Она приходила всегда. Вдвоём они наблюдали, как гипсовые куски уходили с тела, из жизни. Вернее, спадали с неё, с жизни, а она выбиралась наружу – спасённая, новая, но неподвижная и бесчувственная от середины тела и ниже.

Такое ощущение, что она началась, жизнь, но становится всё труднее и труднее.

Бесконечные выматывающие гимнастики. Больно, всё время больно. Бассейн, в котором не поплывёшь теперь никогда, и куда тебя спускают. И это ужасно больно.

Девять десятых жизни заняты упражнениями – и это больно; едой, сном, процедурами. Больно.

Ему очень повезло, что это в Москве. В провинции он, скорее всего, остался бы овощем. Так все сказали.
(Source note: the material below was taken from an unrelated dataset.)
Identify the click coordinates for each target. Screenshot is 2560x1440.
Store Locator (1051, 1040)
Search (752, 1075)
– К определённым процедурам мы можем допустить для помощи только родственников, – сказал врач.

– Это моя невеста, – ответил он.

Она опустила глаза и покраснела. Неделю спустя, ежедневно приходя, она спросила:

– А зачем ты так сказал?

– Потому что теперь это так, – ответил он. – Но, если ты не хочешь, не надо. Ты не можешь себя привязать вот так, к инвалиду. И я не…

– Ты не инвалид, – сказала она.

– Да перестань… – сказал он. – Слушай, давай честно, а? Мне это не нужно, вот это ..
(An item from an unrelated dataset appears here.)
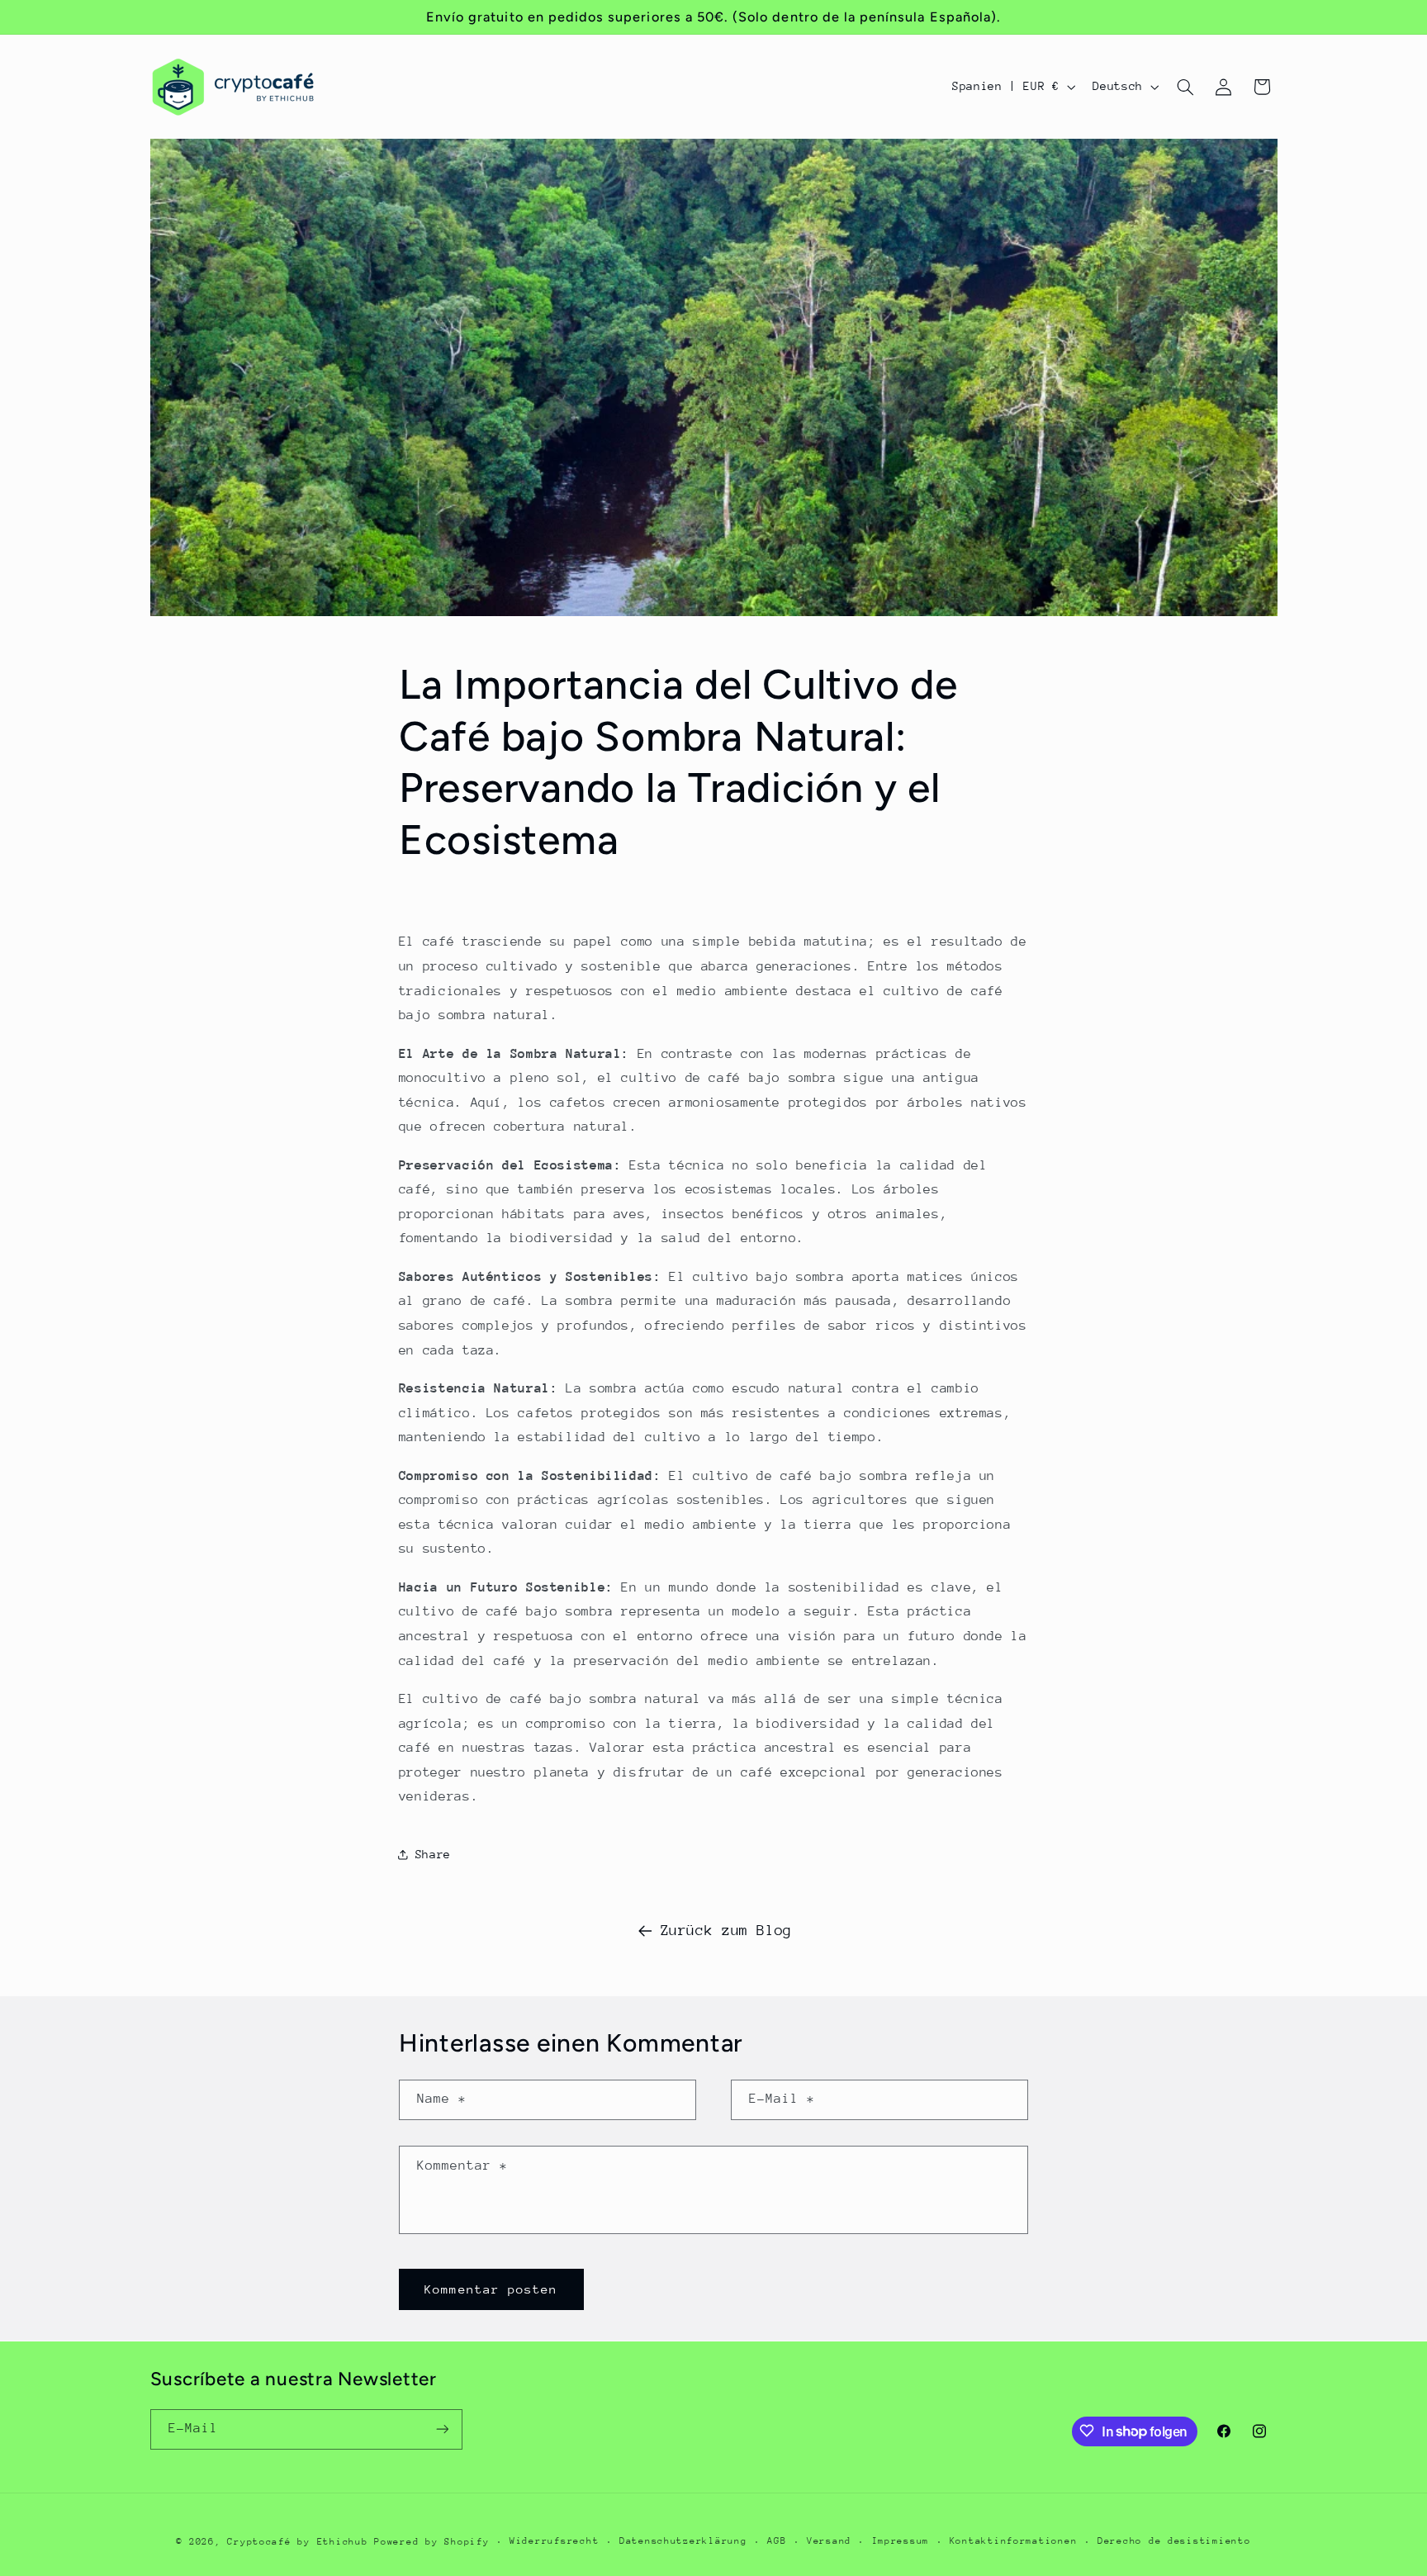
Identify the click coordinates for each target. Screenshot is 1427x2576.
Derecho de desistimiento (1174, 2541)
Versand (829, 2541)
– Ты не инвалид! – яростно крикнула она и кинула чашкой в стену. Стекло треснуло и разбилось, и, хотя это было совсем по-другому, вокруг снова возник мясистый, неуправляемый хруст. Он ждал, пока в лицо снова начнут бить негостеприимные осколки и даже зажмурился и захотел сбежать. Но вдруг стало понятно, что теперь сбежать уже не получится никогда и никуда.

Они долго плакали – она, стоя на коленях и уткнувшись лицом в колени его, а он, склонившись и гладя её по голове, вдыхая её запах; а в этом запахе было всё, что ему когда-то не нравилось, а теперь было так хорошо, и от этого плакалось ещё больше – впервые со школы (только тогда, последний раз, этого никто не видел).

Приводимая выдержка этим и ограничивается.